Climbing the Ranks with Diplomacy

Shot from Istock event in Ottawa.

Do you (like me) want to climb high in the office ranks?  I hope to one day become a CMO.  I used to cut strings at a disability employment shelter for $5 total for two forty-hour workweeks.  I’ve since set my sights higher.

But the communications lately from everyone at my office place have been more conflictual.  So, I reached out to my brother who earned over half a million dollars each year in a director role.  I asked him how I should behave in a CMO role.  He said that female executives do very well if they are either very friendly or very formal.  He said, “Judging from your personality, you should be very formal.” I’m typically the office cheerleader, too friendly.

But I wondered yesterday, how can I become a leader of people in a way that is uplifting and, well, downright positive?

That’s when I opened  The Positive Trait Thesaurus and found the answer: lead with diplomacy.  Here are my favorite ways to lead with diplomacy.  The direct citations from The Positive Trait Thesaurus are in bold.  My responses are in plain font.

Defusing high emotions by remaining calm and reasonable.  When someone lashes out at me, I like to pretend it’s not meant for me.  It’s not mine.  I try to find the value—a way I can grow—from the outburst.  But sometimes my emotions run wild.  If I just stay, at the very least, quiet, I’m better off than had I fired back a rebuttal.  And if possible, I aim to never cry or express anger.  These emotions are part of a victim mentality and should be avoided.

Showing kindness when correcting someone’s misconception or mistake.  I watched a video today where someone was given constructive criticism.  The criticized person had a big purple monster grow out of his back with each criticism until it became a giant angry octopus.  The octopus detached from the person’s back and attacked the criticizer.  Of course, it was a cartoon on diplomacy, but it told me to avoid criticizing people.  Instead, we need to be diplomatic to emphasize the person’s strengths as much as possible.

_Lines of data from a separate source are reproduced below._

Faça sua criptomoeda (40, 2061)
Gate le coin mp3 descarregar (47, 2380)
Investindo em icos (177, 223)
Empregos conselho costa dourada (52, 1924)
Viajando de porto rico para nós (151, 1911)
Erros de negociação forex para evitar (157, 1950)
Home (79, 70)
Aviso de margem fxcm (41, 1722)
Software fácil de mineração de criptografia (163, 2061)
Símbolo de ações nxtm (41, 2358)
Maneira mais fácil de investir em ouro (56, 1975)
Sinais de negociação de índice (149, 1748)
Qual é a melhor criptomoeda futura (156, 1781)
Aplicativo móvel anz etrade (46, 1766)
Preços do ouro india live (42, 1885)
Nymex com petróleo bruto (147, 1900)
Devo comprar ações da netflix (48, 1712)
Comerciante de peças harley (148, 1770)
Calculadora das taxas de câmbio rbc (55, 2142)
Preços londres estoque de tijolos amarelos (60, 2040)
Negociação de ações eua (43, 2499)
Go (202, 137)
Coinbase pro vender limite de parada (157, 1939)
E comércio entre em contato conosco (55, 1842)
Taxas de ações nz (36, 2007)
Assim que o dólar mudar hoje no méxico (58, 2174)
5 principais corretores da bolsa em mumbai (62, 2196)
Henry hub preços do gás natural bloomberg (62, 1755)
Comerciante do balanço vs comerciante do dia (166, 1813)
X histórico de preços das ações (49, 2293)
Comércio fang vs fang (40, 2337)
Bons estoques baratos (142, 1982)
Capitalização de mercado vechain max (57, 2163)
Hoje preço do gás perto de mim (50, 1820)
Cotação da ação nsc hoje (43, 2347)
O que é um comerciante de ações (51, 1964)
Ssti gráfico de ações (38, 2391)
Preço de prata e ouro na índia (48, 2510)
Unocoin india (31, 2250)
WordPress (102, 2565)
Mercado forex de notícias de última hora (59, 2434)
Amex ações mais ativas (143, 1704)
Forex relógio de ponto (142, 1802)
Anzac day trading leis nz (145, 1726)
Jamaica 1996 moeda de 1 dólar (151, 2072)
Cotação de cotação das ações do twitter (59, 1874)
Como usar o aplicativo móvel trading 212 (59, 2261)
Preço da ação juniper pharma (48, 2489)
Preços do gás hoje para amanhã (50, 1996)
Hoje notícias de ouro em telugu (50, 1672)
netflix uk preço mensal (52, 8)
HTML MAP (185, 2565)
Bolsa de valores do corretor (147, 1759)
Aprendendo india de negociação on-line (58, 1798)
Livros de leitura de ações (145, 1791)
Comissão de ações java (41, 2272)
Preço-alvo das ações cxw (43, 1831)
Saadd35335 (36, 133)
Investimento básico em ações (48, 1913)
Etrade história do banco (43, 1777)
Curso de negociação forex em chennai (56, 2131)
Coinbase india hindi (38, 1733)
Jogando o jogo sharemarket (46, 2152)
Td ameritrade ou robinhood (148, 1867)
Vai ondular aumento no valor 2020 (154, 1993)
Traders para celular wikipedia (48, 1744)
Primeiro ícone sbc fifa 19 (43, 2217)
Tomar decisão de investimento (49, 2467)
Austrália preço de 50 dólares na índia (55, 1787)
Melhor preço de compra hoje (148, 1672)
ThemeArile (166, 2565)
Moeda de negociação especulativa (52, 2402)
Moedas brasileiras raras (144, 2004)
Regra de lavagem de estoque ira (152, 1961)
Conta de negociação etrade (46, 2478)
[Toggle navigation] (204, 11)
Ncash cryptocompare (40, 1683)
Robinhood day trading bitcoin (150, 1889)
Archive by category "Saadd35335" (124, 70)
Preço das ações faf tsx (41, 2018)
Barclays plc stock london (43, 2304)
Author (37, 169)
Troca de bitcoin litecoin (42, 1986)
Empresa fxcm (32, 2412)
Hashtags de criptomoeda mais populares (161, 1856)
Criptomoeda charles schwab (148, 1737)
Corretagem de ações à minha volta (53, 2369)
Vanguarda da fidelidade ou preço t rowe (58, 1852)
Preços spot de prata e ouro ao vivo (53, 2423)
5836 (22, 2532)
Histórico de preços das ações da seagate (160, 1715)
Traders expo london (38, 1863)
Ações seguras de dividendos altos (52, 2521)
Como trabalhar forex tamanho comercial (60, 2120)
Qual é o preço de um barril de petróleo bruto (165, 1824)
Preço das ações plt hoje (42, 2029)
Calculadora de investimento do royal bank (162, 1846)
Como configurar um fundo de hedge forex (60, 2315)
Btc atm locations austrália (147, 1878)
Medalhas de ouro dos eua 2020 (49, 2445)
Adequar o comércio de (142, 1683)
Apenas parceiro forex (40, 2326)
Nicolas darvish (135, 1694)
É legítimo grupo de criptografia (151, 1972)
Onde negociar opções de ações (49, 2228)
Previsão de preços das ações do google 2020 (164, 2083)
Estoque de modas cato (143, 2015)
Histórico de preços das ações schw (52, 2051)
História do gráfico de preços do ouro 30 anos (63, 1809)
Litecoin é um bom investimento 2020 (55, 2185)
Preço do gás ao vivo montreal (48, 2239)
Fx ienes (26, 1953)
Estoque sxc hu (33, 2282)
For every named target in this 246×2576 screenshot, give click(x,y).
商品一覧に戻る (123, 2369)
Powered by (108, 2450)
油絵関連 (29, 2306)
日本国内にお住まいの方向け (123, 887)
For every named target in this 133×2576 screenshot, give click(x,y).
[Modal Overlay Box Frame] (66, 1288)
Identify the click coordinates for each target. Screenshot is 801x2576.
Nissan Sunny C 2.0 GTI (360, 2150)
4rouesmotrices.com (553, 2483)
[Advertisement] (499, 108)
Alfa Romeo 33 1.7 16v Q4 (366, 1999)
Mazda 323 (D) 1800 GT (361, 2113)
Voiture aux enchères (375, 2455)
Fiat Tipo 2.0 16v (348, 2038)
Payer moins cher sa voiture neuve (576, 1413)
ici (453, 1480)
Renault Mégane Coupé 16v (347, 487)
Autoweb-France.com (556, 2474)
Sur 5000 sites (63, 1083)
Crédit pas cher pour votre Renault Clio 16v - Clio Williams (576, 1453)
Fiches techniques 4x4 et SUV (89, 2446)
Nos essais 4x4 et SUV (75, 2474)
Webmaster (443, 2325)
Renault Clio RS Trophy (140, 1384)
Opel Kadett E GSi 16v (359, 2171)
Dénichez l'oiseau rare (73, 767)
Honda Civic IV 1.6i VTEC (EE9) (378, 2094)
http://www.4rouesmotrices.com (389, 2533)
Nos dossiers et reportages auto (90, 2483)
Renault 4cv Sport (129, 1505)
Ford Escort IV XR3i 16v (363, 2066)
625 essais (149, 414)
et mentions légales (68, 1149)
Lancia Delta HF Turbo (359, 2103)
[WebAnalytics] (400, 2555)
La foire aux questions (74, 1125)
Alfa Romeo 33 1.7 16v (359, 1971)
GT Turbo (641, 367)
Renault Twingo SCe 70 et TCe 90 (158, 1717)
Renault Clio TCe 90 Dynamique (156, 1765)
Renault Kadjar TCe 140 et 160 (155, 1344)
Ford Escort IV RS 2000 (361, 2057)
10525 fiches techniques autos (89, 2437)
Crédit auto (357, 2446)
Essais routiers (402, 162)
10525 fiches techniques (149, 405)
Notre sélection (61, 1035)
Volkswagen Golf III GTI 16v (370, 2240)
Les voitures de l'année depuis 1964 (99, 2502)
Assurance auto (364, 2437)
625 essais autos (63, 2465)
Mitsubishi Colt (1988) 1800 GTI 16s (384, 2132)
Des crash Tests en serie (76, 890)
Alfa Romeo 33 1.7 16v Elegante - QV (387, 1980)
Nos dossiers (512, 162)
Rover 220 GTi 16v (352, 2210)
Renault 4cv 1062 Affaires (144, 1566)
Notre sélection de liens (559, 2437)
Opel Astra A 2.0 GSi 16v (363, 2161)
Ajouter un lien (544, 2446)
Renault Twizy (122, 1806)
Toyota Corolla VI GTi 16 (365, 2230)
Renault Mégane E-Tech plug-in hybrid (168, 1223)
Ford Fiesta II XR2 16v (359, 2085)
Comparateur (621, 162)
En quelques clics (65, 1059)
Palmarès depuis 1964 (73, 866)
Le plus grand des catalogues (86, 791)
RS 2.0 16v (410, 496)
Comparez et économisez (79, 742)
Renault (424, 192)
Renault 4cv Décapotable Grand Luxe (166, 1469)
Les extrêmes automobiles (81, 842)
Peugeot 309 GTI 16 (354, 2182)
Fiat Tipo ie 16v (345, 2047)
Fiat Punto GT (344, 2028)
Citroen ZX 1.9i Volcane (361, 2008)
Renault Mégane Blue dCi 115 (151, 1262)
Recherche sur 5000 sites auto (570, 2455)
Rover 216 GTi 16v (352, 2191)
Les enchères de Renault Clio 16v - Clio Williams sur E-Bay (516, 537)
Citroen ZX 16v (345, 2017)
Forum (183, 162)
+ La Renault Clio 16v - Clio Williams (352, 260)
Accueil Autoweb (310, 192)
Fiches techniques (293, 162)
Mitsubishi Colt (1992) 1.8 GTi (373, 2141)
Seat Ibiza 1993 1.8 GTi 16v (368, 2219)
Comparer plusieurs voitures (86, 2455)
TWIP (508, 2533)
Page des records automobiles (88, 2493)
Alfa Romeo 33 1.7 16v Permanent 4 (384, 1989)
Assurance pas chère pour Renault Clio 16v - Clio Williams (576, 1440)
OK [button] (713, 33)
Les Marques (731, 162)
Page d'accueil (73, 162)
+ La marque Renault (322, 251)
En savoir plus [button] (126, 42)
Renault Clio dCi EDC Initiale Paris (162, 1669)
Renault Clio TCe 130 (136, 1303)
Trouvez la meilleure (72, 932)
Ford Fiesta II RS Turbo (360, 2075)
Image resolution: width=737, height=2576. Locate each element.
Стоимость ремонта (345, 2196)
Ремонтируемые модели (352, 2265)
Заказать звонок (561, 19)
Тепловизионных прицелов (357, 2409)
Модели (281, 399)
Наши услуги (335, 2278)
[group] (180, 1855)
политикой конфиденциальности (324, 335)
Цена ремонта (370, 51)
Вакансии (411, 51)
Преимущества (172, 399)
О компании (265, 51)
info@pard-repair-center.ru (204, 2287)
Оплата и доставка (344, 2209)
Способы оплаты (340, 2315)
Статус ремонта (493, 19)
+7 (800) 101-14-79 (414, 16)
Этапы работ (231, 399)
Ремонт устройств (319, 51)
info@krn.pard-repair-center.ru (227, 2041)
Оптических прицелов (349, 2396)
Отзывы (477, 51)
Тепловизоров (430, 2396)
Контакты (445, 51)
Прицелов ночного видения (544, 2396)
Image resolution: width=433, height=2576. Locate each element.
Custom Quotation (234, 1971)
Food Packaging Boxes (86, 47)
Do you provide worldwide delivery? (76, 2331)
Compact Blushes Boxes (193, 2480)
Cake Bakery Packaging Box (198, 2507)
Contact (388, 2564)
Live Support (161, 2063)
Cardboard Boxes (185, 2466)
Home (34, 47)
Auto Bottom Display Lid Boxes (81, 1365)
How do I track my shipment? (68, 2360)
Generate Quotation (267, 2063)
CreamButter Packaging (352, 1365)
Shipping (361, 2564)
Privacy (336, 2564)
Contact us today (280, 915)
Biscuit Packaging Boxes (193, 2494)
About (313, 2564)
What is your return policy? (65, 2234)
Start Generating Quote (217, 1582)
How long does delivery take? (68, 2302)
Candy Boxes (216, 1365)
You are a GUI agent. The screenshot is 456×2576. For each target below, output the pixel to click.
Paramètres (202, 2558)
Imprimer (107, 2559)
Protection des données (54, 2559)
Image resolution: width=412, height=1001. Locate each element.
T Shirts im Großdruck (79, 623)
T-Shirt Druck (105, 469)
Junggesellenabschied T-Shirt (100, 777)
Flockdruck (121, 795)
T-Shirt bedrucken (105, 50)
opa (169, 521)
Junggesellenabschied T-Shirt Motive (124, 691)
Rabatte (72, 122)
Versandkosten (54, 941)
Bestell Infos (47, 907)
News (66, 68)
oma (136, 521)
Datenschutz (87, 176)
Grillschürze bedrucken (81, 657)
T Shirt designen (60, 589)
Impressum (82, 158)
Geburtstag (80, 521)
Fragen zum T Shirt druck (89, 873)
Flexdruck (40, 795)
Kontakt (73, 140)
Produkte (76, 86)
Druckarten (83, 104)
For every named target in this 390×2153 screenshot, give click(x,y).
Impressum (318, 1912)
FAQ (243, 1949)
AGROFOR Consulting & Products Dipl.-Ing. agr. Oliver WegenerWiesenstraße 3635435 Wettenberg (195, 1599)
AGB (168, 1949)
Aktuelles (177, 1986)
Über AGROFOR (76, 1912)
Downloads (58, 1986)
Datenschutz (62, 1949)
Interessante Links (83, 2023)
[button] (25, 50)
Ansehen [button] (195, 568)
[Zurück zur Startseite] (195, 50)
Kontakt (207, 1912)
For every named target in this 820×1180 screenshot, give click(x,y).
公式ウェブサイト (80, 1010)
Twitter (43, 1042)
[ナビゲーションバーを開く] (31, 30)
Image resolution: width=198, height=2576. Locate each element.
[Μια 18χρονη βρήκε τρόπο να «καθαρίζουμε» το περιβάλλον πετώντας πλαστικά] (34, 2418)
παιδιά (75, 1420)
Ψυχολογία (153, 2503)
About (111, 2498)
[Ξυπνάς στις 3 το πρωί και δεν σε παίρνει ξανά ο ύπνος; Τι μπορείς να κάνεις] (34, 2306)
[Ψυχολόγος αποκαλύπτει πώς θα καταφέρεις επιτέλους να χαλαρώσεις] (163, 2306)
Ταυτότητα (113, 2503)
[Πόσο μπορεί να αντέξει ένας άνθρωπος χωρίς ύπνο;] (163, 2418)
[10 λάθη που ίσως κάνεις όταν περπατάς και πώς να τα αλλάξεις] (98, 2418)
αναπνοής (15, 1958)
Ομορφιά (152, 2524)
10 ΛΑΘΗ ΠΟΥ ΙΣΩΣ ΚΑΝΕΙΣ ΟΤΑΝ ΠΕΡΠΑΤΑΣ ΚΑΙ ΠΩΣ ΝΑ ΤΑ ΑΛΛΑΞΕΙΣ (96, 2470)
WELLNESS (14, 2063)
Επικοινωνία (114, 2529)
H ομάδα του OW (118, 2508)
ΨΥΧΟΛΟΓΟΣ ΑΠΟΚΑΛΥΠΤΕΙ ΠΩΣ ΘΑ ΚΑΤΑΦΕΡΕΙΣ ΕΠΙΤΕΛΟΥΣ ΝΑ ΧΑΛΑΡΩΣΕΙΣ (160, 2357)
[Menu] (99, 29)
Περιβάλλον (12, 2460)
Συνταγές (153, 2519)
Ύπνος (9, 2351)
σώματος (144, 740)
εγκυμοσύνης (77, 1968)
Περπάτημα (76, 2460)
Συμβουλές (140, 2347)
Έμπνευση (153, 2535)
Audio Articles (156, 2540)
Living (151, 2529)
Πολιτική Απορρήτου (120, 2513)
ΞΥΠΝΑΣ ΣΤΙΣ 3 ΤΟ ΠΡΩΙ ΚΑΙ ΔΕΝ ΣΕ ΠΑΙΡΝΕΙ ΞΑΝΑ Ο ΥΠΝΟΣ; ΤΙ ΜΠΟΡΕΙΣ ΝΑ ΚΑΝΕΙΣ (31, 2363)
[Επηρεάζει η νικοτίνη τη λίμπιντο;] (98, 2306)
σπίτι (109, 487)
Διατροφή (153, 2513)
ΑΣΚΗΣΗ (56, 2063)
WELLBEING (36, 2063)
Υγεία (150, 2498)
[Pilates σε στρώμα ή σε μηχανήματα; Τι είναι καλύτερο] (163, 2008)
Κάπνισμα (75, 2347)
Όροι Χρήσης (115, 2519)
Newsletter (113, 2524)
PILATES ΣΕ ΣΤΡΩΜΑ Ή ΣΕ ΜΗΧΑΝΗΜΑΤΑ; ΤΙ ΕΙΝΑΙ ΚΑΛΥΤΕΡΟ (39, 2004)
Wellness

Offering honesty—but in a way that won’t cause offense.  In the cartoon on diplomacy I watched, it was advised to be honest, not give false hope, with matters such as ending a relationship, firing someone, or rejecting someone’s project.  I saw some merit in that, but I believe we come to a point in any relationship with a person, institution, or corporate entity, where we must commit—with pure positivity.  For instance, when we have children, we must commit to our marriage for life, I believe.  After our first full ten courses at AU, we must commit to graduate.  Similarly, after a year with a corporation we feel great about, we must stay and grow for as long as the company will keep us.  That’s just my bias.  Commitment to another helps us grow more richly than had we abandoned our cause.  And once at that stage of commitment, I believe we should withhold all criticisms and complaints.

Being highly aware of people’s emotions and working to avoid hurt feelings.  I know the triggers for most everyone.  They are (1) being confronted, (2) being criticized, (3) listening to complaints, (4) being the object of ridicule, and (5) feeling someone’s anger, whether it be sulking or outright aggression.  If we can avoid doing these things to others, our relationships significantly improve.  I’ve also learned that everyone has faults, especially me, so I try not getting offended or judgmental when someone strikes out at me.  I try to humbly shoulder the anger in a neutral way.  And I try to avoid the actions that triggered the person in the first place, or simply accept any negativity as part of the person’s developmental phase in life.

To truly lead people, diplomacy is a must.  After all, no-one wants a fearful, angry, or critical employer.  But everyone loves a leader who builds us up.